Task goal →
For the records that follow, please set down exactly the lines between the one holding "SMF 2.1.7 © 2026 (108, 841)" and the one holding "Inicio (26, 215)", inclusive, and only those.

Records to use →
== Segment start ==

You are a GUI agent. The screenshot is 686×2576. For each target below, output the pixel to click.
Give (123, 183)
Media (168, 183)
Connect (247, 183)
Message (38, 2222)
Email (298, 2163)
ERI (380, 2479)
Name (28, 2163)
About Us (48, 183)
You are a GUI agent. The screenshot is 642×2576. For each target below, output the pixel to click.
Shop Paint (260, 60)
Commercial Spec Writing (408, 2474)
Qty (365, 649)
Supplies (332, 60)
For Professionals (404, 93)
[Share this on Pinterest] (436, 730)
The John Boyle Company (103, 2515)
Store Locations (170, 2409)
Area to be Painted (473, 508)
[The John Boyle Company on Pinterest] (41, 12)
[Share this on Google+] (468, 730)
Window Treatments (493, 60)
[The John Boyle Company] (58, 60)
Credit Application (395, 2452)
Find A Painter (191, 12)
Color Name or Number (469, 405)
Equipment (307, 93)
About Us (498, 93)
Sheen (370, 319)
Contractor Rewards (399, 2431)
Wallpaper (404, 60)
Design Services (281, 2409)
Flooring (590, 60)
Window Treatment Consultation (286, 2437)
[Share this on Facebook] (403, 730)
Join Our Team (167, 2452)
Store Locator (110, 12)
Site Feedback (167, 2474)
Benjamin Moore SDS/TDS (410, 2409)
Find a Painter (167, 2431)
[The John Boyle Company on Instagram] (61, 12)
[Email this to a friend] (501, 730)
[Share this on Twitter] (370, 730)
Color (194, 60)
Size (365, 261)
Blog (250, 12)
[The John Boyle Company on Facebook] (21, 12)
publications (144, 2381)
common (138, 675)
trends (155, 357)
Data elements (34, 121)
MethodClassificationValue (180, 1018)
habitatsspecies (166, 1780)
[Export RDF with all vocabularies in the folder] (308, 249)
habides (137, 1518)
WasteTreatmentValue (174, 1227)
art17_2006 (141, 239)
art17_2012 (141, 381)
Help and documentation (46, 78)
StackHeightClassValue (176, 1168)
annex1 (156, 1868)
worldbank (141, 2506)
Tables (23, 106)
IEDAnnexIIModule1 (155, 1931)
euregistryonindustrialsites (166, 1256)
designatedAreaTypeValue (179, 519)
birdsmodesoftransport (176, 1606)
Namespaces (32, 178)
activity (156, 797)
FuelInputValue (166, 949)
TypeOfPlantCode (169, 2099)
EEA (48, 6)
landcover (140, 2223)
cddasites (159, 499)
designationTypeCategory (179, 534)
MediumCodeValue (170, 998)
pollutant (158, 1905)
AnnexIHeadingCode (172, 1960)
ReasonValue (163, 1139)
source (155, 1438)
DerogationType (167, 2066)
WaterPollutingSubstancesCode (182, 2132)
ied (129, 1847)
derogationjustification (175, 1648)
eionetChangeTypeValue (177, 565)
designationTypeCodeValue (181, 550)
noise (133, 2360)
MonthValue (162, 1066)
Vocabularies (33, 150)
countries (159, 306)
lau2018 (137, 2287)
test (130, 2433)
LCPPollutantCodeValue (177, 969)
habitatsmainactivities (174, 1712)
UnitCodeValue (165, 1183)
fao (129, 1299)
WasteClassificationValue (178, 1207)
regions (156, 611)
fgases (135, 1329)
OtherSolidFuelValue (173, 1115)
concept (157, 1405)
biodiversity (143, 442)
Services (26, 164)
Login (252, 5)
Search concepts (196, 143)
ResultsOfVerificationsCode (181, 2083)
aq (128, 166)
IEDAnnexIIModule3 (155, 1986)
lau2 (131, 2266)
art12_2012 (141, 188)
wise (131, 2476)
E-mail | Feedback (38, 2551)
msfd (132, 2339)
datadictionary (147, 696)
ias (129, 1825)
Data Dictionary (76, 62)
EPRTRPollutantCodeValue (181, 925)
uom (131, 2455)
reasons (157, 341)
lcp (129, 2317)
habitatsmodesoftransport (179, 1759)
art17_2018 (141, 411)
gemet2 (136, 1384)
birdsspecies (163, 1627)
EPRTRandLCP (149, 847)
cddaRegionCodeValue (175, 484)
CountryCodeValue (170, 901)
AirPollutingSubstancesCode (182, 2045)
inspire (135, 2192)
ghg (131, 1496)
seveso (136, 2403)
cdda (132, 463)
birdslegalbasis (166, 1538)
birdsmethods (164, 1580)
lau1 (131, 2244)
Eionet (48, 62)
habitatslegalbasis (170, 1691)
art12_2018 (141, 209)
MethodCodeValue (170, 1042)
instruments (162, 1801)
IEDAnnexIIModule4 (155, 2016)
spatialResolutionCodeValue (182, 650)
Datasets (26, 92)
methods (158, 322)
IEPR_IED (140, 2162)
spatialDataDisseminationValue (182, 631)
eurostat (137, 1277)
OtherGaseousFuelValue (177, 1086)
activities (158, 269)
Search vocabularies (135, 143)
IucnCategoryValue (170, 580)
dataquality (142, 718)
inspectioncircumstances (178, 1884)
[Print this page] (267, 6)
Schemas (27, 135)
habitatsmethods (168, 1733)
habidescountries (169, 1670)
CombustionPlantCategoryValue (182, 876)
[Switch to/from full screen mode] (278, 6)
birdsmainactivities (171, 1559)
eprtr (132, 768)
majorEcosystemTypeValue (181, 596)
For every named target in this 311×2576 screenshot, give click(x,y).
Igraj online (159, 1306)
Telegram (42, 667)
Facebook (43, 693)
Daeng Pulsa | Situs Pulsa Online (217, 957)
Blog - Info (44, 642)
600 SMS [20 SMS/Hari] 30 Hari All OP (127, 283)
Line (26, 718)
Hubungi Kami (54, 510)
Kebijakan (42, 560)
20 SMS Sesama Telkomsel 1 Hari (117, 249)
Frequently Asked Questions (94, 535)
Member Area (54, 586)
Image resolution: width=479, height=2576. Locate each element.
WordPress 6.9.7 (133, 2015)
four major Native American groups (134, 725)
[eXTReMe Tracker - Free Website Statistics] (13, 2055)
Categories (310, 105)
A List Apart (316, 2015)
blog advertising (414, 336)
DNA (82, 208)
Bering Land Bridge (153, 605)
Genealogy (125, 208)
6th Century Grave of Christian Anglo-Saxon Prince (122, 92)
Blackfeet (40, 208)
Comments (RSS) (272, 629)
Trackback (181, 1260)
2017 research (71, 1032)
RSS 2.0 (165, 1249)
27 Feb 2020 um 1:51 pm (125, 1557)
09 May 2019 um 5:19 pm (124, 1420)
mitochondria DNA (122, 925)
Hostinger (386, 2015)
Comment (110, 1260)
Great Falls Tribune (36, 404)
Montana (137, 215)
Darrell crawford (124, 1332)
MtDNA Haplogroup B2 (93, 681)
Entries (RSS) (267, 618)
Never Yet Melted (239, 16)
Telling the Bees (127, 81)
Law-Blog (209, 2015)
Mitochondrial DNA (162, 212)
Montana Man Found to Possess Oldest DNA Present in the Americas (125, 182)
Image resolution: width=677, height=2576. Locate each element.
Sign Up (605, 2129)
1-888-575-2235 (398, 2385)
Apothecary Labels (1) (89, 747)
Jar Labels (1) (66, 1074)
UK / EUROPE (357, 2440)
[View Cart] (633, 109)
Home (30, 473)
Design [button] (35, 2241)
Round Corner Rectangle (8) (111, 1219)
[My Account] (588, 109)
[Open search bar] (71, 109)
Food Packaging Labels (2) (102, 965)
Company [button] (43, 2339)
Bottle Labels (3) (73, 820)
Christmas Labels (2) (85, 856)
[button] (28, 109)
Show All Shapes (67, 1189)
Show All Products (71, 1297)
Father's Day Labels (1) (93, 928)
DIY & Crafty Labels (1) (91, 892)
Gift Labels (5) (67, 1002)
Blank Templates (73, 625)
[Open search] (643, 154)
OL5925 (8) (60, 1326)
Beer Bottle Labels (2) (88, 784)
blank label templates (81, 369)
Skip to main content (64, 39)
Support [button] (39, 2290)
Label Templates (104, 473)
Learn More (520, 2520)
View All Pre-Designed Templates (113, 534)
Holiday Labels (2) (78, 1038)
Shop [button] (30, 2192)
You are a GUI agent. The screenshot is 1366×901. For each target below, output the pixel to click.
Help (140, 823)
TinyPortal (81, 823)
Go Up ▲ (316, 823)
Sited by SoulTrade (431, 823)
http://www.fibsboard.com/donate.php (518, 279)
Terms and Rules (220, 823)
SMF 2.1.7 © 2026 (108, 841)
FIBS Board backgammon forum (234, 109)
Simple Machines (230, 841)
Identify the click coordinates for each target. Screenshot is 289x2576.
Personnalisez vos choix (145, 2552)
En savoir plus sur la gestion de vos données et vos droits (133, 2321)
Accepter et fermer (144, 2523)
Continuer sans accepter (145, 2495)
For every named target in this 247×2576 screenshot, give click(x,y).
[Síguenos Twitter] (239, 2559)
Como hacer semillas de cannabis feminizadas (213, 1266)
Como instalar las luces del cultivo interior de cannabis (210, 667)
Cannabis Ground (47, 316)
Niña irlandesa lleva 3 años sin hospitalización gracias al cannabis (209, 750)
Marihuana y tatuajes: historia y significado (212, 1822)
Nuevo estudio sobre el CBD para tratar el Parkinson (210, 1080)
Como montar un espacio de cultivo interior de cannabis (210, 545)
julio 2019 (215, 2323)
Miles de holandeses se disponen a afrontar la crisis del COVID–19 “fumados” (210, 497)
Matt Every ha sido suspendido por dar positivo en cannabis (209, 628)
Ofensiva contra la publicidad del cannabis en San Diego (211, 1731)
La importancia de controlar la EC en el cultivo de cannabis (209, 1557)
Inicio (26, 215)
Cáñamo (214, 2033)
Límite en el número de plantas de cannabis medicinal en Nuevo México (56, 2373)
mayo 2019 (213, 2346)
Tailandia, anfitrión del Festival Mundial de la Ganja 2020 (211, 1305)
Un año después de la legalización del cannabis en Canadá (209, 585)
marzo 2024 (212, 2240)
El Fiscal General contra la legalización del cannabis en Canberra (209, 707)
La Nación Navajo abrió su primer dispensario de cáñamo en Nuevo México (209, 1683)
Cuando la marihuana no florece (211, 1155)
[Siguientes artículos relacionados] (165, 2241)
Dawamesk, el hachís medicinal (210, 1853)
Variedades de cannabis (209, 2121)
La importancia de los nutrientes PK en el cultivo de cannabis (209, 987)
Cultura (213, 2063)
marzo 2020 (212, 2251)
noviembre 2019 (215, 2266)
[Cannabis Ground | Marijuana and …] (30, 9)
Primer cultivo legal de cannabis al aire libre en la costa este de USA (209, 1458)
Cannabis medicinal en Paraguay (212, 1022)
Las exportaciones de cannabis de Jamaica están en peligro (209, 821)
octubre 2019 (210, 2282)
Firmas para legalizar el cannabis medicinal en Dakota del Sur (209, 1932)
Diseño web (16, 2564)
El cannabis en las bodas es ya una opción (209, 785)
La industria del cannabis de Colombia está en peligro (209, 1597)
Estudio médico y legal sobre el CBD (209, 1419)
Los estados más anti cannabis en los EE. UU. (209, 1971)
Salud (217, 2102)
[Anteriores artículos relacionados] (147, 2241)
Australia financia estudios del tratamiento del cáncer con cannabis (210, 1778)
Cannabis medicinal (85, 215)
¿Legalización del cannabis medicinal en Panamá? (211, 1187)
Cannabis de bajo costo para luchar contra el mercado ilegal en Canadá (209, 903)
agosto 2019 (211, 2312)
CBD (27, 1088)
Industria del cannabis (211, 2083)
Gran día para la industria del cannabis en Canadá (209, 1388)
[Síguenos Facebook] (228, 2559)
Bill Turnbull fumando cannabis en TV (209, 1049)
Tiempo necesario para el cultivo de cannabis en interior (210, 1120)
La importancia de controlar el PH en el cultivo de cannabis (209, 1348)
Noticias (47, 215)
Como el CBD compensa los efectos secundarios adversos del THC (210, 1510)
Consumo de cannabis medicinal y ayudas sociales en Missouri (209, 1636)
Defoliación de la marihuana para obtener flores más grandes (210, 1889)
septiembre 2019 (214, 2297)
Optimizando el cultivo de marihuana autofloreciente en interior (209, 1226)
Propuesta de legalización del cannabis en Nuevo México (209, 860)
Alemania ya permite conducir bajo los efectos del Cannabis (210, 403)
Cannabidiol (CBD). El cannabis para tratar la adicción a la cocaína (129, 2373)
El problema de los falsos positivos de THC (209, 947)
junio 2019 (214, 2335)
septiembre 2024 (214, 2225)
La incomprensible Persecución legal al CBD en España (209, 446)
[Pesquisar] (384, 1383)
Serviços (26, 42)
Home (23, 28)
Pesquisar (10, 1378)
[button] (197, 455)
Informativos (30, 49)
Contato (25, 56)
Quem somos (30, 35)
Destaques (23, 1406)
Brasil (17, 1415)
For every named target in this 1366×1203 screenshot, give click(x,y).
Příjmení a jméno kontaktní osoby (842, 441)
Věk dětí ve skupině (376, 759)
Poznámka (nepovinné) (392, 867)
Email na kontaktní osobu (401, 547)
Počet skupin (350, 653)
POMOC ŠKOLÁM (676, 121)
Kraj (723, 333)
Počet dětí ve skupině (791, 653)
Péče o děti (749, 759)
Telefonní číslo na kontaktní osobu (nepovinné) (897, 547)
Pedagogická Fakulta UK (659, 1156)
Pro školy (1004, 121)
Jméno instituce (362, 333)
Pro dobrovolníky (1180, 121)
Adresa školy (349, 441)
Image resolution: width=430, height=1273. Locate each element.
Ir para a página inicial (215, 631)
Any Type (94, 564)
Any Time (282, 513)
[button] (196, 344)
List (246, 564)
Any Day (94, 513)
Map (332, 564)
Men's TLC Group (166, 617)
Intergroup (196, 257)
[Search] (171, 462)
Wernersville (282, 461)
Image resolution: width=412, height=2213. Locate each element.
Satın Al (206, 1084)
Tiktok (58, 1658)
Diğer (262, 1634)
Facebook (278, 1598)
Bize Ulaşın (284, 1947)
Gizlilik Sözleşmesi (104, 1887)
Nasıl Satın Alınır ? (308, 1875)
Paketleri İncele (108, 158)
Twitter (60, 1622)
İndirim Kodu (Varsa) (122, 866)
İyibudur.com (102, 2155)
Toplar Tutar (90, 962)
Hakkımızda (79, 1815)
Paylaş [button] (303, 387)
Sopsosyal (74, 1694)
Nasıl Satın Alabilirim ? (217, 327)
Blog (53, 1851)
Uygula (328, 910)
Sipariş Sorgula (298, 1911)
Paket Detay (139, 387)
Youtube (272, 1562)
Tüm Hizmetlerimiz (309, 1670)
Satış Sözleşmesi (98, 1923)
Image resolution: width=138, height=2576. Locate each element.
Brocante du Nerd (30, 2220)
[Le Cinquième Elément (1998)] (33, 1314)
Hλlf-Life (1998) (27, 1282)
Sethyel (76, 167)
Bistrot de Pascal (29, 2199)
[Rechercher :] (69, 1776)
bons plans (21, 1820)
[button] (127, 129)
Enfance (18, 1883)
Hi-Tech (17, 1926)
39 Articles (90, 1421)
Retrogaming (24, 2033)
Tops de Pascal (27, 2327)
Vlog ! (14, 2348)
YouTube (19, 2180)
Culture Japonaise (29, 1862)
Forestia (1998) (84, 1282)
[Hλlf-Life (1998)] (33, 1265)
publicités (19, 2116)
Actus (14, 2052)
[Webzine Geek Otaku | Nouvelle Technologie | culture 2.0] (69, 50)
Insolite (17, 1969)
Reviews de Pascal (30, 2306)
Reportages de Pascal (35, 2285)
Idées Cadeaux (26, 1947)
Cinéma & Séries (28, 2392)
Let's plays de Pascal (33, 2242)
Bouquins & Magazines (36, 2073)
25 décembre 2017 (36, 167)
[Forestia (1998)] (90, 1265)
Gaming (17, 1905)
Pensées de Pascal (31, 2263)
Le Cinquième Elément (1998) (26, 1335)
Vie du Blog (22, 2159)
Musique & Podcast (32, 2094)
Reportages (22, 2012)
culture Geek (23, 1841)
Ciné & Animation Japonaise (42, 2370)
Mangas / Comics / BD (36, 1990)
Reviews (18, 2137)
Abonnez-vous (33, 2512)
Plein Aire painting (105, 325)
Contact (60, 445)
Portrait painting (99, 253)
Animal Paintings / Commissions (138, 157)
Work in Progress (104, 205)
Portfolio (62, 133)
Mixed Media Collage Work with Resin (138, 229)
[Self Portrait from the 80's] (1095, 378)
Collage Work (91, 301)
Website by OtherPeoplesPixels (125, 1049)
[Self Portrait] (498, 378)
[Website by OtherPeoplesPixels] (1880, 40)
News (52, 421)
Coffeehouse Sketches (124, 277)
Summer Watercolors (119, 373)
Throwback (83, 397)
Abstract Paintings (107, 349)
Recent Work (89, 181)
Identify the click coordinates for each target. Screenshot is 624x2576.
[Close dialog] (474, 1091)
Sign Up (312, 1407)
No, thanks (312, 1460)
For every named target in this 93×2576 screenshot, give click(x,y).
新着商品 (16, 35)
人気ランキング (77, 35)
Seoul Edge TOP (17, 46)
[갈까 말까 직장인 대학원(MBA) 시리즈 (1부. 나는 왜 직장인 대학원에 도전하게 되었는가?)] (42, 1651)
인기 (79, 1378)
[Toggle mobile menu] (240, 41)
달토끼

== Segment end ==

Result for this exercise →
SMF 2.1.7 © 2026 (108, 841)
FIBS Board backgammon forum (234, 109)
Simple Machines (230, 841)
Identify the click coordinates for each target. Screenshot is 289x2576.
Personnalisez vos choix (145, 2552)
En savoir plus sur la gestion de vos données et vos droits (133, 2321)
Accepter et fermer (144, 2523)
Continuer sans accepter (145, 2495)
For every named target in this 247×2576 screenshot, give click(x,y).
[Síguenos Twitter] (239, 2559)
Como hacer semillas de cannabis feminizadas (213, 1266)
Como instalar las luces del cultivo interior de cannabis (210, 667)
Cannabis Ground (47, 316)
Niña irlandesa lleva 3 años sin hospitalización gracias al cannabis (209, 750)
Marihuana y tatuajes: historia y significado (212, 1822)
Nuevo estudio sobre el CBD para tratar el Parkinson (210, 1080)
Como montar un espacio de cultivo interior de cannabis (210, 545)
julio 2019 (215, 2323)
Miles de holandeses se disponen a afrontar la crisis del COVID–19 “fumados” (210, 497)
Matt Every ha sido suspendido por dar positivo en cannabis (209, 628)
Ofensiva contra la publicidad del cannabis en San Diego (211, 1731)
La importancia de controlar la EC en el cultivo de cannabis (209, 1557)
Inicio (26, 215)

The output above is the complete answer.